→ Work instruction:
Among the entries below, please show each line that carries the word "computer".

→ Records to process:
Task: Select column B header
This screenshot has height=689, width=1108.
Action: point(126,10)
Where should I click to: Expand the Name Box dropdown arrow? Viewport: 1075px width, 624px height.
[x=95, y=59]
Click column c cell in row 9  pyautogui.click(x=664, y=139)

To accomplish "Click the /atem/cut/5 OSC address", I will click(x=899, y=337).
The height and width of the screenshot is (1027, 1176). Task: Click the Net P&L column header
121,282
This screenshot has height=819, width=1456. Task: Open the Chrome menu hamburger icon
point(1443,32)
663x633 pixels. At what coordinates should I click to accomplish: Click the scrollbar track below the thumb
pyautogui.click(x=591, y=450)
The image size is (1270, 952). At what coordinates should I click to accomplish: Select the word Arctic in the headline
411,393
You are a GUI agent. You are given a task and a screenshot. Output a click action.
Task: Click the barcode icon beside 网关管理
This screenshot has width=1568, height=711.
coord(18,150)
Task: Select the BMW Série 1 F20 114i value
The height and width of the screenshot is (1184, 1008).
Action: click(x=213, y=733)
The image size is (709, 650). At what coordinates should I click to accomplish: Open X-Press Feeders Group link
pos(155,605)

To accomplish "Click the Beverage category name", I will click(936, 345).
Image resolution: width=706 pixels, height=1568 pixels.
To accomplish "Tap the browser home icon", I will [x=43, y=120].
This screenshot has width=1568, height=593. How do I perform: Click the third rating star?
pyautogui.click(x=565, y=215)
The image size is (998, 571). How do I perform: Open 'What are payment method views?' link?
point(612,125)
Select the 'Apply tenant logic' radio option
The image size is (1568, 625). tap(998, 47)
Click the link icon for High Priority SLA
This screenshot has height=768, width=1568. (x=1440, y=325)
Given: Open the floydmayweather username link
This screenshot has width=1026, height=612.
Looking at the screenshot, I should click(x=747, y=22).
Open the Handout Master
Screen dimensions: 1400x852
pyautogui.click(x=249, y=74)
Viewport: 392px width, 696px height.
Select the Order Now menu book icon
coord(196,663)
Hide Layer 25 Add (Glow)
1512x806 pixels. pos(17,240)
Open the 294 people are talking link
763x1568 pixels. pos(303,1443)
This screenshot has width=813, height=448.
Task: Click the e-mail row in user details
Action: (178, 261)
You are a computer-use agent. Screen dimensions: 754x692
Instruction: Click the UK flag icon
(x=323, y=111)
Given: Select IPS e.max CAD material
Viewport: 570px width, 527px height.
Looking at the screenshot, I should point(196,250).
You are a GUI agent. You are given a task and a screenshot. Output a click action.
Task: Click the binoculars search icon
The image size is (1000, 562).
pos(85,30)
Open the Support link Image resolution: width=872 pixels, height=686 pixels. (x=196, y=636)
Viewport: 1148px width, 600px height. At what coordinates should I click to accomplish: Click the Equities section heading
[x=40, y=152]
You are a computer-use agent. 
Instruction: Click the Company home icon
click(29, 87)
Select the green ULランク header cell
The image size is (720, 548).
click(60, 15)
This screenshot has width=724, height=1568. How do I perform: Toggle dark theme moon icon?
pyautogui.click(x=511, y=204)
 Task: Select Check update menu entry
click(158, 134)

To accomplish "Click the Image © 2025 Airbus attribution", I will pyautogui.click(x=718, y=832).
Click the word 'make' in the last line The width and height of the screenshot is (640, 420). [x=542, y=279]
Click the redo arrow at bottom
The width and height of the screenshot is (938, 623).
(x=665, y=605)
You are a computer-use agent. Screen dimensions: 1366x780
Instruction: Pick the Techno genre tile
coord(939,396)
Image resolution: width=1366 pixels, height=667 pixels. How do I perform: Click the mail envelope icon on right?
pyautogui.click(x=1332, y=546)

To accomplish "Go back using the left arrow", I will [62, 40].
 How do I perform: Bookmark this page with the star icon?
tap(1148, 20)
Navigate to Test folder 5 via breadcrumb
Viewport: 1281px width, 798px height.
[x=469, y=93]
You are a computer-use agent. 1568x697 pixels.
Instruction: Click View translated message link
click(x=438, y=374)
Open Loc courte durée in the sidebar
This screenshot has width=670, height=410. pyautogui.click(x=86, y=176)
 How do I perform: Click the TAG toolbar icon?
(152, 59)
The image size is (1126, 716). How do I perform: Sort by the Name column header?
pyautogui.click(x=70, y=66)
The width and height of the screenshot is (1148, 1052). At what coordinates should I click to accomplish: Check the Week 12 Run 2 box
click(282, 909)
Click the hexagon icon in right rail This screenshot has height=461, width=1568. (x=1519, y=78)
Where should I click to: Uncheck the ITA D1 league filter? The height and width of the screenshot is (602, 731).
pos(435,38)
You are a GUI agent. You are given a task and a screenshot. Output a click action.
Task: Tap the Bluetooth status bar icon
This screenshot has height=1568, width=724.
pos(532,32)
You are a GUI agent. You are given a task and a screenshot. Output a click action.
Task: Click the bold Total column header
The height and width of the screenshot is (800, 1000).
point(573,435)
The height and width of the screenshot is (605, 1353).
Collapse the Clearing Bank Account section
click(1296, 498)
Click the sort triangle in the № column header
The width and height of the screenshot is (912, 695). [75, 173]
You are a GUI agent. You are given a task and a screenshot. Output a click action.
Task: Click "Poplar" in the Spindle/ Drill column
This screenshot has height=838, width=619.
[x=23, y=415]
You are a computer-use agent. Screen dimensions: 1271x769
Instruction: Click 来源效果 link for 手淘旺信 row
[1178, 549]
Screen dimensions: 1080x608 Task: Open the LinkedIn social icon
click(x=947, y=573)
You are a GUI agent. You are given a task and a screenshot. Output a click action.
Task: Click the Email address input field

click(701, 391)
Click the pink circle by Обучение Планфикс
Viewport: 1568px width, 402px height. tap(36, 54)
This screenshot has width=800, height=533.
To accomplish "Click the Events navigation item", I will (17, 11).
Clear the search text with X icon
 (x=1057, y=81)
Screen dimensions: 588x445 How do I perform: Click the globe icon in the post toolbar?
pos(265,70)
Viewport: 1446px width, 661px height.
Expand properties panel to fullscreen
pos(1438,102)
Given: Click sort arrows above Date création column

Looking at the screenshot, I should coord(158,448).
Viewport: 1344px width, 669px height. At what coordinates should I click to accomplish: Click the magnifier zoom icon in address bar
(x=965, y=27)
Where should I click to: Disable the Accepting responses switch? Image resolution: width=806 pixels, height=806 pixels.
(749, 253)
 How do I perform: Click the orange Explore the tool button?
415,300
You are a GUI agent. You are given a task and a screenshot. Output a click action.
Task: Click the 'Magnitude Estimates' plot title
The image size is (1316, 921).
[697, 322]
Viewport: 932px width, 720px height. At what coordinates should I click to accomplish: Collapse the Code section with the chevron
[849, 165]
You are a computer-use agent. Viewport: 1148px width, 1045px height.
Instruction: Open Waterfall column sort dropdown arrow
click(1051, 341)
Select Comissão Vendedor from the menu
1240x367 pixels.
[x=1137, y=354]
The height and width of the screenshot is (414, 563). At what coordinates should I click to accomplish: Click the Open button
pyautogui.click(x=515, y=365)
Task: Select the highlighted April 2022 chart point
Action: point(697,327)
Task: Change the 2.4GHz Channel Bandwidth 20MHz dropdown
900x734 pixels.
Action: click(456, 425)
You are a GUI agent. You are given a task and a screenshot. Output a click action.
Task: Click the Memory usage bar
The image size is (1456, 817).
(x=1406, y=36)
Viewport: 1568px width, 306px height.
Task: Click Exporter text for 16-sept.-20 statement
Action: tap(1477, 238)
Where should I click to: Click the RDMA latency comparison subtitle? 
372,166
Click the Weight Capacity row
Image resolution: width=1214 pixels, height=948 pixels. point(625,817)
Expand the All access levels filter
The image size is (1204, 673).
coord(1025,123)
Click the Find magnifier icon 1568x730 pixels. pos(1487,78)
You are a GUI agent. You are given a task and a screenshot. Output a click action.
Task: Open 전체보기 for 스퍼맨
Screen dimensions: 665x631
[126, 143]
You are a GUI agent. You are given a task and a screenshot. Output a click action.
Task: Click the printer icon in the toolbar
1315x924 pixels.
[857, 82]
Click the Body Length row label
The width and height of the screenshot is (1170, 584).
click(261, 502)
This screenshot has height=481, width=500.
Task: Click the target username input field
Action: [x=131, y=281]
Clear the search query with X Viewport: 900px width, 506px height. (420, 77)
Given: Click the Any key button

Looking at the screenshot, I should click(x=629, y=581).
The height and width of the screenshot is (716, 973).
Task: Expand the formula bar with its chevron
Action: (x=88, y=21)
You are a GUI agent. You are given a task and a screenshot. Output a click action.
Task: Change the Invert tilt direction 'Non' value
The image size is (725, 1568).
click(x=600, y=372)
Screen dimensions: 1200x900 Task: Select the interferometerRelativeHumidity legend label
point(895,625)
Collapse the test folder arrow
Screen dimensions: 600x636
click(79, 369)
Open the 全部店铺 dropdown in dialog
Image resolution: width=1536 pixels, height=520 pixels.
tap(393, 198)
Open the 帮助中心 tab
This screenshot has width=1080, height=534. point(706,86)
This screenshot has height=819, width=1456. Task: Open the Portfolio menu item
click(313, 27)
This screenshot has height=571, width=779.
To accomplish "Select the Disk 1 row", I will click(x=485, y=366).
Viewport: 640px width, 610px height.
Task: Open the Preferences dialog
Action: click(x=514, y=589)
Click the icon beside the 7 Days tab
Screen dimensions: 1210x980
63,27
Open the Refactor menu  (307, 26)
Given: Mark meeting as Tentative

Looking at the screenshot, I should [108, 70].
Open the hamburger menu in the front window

→ Written answer:
You are a computer-use agent. Screen dimensions: 754x692
You are a computer-use agent. 
You are a computer-use agent. Screen dimensions: 1366x780
You are a computer-use agent. 1568x697 pixels.
You are a computer-use agent. Screen dimensions: 1271x769
You are a computer-use agent. Viewport: 1148px width, 1045px height.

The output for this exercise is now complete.